As the second quarter started, the Eagles trailed 17-3. Now they attacked the basket more aggressively, but had to maintain the same deliberate tempo as before.

"When you dig yourself a hole against a team like this, to get back in it you have to play a style of game that they like very much," Beckham noted afterwards. "It just gets worse."

Bronson moved the ball around, and Dion Thomas started them off with a pretty reverse layup.

ACD defended well, though, and forced a series of turnovers, converting two into buckets from Anthony Mosely.

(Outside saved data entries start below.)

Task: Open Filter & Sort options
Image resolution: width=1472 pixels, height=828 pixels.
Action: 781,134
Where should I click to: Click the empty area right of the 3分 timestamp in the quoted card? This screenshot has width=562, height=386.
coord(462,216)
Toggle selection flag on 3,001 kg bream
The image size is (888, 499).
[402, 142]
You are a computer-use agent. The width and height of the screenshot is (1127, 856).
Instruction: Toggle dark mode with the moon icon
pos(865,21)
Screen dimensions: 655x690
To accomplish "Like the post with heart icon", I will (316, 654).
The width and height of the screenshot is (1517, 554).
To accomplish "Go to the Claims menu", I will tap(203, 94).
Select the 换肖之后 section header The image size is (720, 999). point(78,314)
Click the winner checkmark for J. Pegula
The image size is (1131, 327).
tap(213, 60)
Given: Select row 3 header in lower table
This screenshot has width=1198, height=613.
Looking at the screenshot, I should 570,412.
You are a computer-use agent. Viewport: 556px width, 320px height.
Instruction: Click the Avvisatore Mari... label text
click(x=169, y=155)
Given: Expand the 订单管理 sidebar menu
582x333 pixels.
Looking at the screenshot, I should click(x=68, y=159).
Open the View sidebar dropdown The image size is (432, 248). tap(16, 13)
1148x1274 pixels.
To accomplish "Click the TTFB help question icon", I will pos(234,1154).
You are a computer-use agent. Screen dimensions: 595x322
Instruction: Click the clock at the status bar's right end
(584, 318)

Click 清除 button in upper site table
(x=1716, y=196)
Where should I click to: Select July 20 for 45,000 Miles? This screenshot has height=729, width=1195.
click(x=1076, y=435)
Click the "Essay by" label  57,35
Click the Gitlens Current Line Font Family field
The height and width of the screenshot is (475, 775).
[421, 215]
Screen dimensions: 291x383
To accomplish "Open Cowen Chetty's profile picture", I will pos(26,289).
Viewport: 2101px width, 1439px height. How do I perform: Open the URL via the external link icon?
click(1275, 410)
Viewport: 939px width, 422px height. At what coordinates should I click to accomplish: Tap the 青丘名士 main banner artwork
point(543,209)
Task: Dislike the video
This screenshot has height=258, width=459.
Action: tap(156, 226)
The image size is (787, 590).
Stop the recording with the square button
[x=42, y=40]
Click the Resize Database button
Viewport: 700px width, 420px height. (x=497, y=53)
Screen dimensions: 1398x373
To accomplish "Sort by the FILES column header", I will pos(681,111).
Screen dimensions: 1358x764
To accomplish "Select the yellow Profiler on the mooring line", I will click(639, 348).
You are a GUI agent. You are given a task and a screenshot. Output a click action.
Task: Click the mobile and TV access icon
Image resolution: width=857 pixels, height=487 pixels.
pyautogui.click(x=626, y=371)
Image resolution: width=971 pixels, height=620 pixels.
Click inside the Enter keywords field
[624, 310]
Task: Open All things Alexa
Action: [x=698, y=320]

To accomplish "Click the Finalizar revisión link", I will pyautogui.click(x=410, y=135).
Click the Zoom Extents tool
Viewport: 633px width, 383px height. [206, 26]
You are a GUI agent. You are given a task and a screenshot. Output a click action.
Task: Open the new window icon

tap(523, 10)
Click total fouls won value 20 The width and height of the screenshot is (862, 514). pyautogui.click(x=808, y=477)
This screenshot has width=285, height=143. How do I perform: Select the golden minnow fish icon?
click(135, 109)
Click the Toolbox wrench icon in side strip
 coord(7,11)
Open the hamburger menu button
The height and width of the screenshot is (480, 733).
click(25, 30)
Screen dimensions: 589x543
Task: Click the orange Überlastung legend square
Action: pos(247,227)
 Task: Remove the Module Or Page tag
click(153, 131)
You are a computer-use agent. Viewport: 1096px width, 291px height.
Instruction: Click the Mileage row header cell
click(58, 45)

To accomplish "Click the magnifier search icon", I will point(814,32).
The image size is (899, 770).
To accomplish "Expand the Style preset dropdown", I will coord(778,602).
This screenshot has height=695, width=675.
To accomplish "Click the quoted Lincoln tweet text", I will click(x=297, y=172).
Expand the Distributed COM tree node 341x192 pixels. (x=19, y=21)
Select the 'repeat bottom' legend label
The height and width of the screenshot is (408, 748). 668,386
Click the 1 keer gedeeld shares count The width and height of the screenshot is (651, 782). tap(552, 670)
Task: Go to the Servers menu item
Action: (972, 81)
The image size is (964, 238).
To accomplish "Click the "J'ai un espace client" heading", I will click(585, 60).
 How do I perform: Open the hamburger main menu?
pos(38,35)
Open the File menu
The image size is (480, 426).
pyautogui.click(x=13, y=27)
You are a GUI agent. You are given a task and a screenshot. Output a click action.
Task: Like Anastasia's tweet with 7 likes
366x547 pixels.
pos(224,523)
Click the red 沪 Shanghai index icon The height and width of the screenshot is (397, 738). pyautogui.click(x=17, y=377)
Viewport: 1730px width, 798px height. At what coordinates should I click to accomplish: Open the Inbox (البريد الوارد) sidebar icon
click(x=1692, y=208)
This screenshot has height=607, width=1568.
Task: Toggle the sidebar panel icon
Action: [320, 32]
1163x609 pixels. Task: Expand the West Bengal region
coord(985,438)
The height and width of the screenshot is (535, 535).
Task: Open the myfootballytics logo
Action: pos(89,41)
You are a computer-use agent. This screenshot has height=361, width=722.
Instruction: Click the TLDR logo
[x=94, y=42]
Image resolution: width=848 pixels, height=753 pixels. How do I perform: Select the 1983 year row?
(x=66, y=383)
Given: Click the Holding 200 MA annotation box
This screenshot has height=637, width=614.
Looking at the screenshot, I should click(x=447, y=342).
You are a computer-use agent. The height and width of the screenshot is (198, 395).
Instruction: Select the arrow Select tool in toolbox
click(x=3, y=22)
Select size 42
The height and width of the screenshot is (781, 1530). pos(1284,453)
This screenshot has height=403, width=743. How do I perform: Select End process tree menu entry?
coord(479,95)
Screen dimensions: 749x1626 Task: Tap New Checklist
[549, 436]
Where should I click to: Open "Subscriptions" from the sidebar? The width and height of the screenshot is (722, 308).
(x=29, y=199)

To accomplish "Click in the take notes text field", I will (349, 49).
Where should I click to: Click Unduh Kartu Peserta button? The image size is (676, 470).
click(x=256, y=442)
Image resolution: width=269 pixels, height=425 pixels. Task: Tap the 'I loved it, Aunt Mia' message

Bronson tended the ball better and started going inside, with Rivers, Rodolfo Contreras and C.J. King drawing fouls and going a combined six-for-six from the stripe. Terrance Dukes scored off the inbounds play, and at the end of the half the score was 32-14 Arlington.

As it happened, Bronson's second quarter was its strongest. The Apaches began to pick up the pace on the Eagles in the third, as James Bell and Ryan Blue took some of the shots that Bronson defenders Barber and Jermey Mayes had been denying Judge.

Bronson hustled for rebounds, with Rivers stealing lots of second shots at the defensive end, but the Eagles were overmatched in the paint, sizewise, and had trouble keeping possession as the Apaches got their hands into the passing lanes.

Still, Bronson kept working. ACD's Bell got a breakaway dunk off a steal, but Thomas came back for the Eagles with a pull-up jumper. King broke into the lane and hit Contreras down low, and Enrique Wiseman took a reverse layup off a rebound and dish from King. Bronson trailed 51-22 after three quarters.

After a slow third, the Eagles had a stronger fourth quarter, opened by Thomas' nice scoop shot. Contreras found Wilberto Encarnacion outside for a big three and Rivers got inside for a layup. Bronson was too far down, though, and halfway through the fourth quarter, ACD's Roderick Vails got a bucket off a steal and sent the score to 59-24, running the clock. Beckham, who had already been substituting freely, emptied the bench to let the JV grads get a taste of battle.

As the clock burned, Bronson's Zach Hamilton was tagged by the defender and went to the line, sinking both free throws, and Raymie Powers had just sunk the first of two free throws when the final buzzer rang, ending the game.

"We just didn't come in focused enough," Beckham said later. "We shot our free throws well early, but we just didn't get to the line very often. And of course there was a huge size advantage. If I could go out and handpick my players, we'd be big, too."